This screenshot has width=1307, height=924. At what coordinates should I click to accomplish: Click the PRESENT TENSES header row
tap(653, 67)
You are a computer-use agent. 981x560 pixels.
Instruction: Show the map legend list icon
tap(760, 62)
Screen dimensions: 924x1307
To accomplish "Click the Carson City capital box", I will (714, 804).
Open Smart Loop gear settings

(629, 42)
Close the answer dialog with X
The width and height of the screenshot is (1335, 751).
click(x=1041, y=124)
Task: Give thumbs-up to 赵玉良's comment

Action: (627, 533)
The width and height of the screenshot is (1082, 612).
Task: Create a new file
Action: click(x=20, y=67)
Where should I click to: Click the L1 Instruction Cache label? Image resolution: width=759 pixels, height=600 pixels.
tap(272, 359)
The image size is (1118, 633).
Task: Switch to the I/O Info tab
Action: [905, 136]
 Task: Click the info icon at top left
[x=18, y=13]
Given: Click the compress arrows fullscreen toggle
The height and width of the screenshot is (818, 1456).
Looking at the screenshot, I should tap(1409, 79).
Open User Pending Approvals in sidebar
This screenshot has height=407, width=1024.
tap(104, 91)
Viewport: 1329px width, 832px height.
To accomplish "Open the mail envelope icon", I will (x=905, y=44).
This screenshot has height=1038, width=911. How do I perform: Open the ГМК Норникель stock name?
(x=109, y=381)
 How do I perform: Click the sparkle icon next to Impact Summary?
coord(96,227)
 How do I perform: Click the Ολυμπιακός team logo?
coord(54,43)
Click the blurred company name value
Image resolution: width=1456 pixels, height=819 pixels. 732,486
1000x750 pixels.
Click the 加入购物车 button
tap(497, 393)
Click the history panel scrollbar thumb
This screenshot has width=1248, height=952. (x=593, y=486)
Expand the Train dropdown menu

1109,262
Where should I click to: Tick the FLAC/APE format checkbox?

--------------------------------------------------

What you have to do: Beginning at the line with "Click the blurred company name value", write out each line exactly as it stands until the listing ends, and add nothing.

Your solution:
Click the blurred company name value
Image resolution: width=1456 pixels, height=819 pixels. 732,486
1000x750 pixels.
Click the 加入购物车 button
tap(497, 393)
Click the history panel scrollbar thumb
This screenshot has width=1248, height=952. (x=593, y=486)
Expand the Train dropdown menu

1109,262
Where should I click to: Tick the FLAC/APE format checkbox?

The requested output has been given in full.